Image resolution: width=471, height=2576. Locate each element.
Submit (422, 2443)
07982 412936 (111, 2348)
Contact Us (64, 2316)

* * *

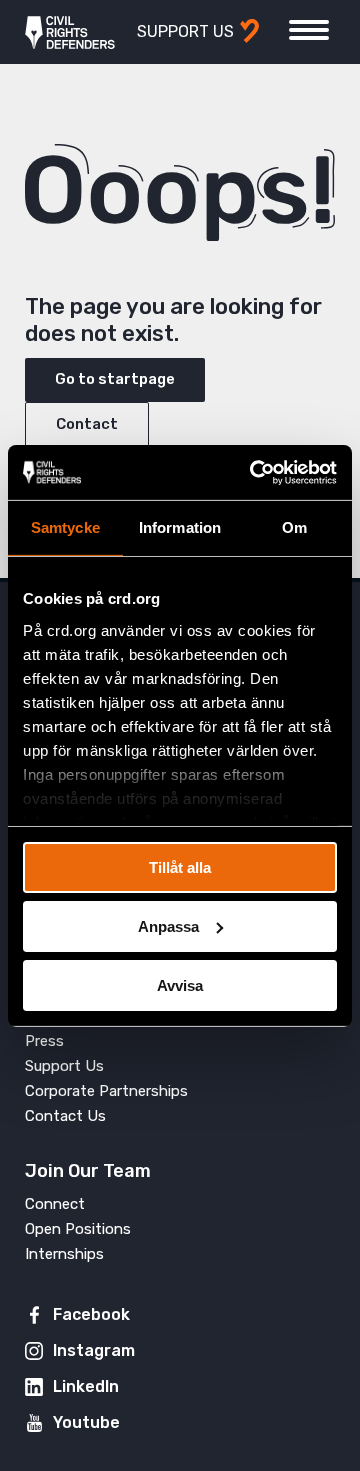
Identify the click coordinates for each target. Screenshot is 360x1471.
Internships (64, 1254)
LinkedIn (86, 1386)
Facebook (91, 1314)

#### [What to work on]
Take the listing above and repeat exactly the lines from the one containing "Identify the click" through the one containing "Facebook (91, 1314)", both included.

#### [Task result]
Identify the click coordinates for each target. Screenshot is 360x1471.
Internships (64, 1254)
LinkedIn (86, 1386)
Facebook (91, 1314)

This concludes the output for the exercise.